* [WHAT THE TASK REQUIRES]:
Print every line of the listing exactly, please.

* [DATA SUPPLIED]:
+-------+
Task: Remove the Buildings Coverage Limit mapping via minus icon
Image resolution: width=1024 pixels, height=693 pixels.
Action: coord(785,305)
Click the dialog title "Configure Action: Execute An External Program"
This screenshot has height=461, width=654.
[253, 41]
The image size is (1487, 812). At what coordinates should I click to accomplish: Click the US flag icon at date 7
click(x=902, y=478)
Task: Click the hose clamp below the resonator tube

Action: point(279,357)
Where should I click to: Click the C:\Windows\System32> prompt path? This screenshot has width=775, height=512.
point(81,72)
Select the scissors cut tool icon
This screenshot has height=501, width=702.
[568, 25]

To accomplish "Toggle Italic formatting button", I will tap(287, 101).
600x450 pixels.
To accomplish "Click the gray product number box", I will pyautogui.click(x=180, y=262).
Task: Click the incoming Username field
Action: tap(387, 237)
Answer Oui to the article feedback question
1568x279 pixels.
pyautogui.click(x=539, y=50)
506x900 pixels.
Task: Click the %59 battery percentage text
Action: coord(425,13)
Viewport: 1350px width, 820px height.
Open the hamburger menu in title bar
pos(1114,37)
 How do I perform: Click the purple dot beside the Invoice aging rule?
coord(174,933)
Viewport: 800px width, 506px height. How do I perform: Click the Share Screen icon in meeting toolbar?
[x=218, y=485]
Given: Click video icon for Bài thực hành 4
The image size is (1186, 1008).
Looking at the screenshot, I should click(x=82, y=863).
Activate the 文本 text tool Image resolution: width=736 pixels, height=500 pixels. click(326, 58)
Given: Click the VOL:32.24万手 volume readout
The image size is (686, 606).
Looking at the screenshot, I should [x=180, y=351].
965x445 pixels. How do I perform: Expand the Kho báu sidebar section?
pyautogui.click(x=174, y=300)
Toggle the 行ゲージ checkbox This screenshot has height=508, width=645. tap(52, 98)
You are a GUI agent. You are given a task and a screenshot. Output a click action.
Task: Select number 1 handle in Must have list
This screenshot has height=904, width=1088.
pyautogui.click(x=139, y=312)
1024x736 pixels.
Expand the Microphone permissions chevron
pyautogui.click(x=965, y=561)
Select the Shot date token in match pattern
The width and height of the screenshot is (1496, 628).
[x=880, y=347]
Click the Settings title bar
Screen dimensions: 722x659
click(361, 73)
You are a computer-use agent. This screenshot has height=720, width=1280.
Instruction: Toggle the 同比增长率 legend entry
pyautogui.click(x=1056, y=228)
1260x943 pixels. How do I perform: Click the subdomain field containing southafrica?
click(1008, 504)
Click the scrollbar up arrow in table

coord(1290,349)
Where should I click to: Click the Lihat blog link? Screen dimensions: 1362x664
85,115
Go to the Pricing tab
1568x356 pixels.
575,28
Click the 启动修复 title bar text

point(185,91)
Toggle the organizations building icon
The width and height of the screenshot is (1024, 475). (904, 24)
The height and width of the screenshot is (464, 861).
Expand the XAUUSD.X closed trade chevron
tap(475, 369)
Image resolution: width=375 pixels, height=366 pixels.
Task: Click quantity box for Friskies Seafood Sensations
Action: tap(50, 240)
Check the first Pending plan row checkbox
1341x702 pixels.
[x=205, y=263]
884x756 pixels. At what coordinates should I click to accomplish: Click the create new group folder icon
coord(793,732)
+-------+
* [YOUR RESPONSE]:
Task: Remove the Buildings Coverage Limit mapping via minus icon
Image resolution: width=1024 pixels, height=693 pixels.
Action: coord(785,305)
Click the dialog title "Configure Action: Execute An External Program"
This screenshot has height=461, width=654.
[253, 41]
The image size is (1487, 812). At what coordinates should I click to accomplish: Click the US flag icon at date 7
click(x=902, y=478)
Task: Click the hose clamp below the resonator tube

Action: point(279,357)
Where should I click to: Click the C:\Windows\System32> prompt path? This screenshot has width=775, height=512.
point(81,72)
Select the scissors cut tool icon
This screenshot has height=501, width=702.
[568, 25]

To accomplish "Toggle Italic formatting button", I will tap(287, 101).
600x450 pixels.
To accomplish "Click the gray product number box", I will pyautogui.click(x=180, y=262).
Task: Click the incoming Username field
Action: tap(387, 237)
Answer Oui to the article feedback question
1568x279 pixels.
pyautogui.click(x=539, y=50)
506x900 pixels.
Task: Click the %59 battery percentage text
Action: coord(425,13)
Viewport: 1350px width, 820px height.
Open the hamburger menu in title bar
pos(1114,37)
 How do I perform: Click the purple dot beside the Invoice aging rule?
coord(174,933)
Viewport: 800px width, 506px height. How do I perform: Click the Share Screen icon in meeting toolbar?
[x=218, y=485]
Given: Click video icon for Bài thực hành 4
The image size is (1186, 1008).
Looking at the screenshot, I should click(x=82, y=863).
Activate the 文本 text tool Image resolution: width=736 pixels, height=500 pixels. click(326, 58)
Given: Click the VOL:32.24万手 volume readout
The image size is (686, 606).
Looking at the screenshot, I should [x=180, y=351].
965x445 pixels. How do I perform: Expand the Kho báu sidebar section?
pyautogui.click(x=174, y=300)
Toggle the 行ゲージ checkbox This screenshot has height=508, width=645. tap(52, 98)
You are a GUI agent. You are given a task and a screenshot. Output a click action.
Task: Select number 1 handle in Must have list
This screenshot has height=904, width=1088.
pyautogui.click(x=139, y=312)
1024x736 pixels.
Expand the Microphone permissions chevron
pyautogui.click(x=965, y=561)
Select the Shot date token in match pattern
The width and height of the screenshot is (1496, 628).
[x=880, y=347]
Click the Settings title bar
Screen dimensions: 722x659
click(361, 73)
You are a computer-use agent. This screenshot has height=720, width=1280.
Instruction: Toggle the 同比增长率 legend entry
pyautogui.click(x=1056, y=228)
1260x943 pixels. How do I perform: Click the subdomain field containing southafrica?
click(1008, 504)
Click the scrollbar up arrow in table

coord(1290,349)
Where should I click to: Click the Lihat blog link? Screen dimensions: 1362x664
85,115
Go to the Pricing tab
1568x356 pixels.
575,28
Click the 启动修复 title bar text

point(185,91)
Toggle the organizations building icon
The width and height of the screenshot is (1024, 475). (904, 24)
The height and width of the screenshot is (464, 861).
Expand the XAUUSD.X closed trade chevron
tap(475, 369)
Image resolution: width=375 pixels, height=366 pixels.
Task: Click quantity box for Friskies Seafood Sensations
Action: tap(50, 240)
Check the first Pending plan row checkbox
1341x702 pixels.
[x=205, y=263]
884x756 pixels. At what coordinates should I click to accomplish: Click the create new group folder icon
coord(793,732)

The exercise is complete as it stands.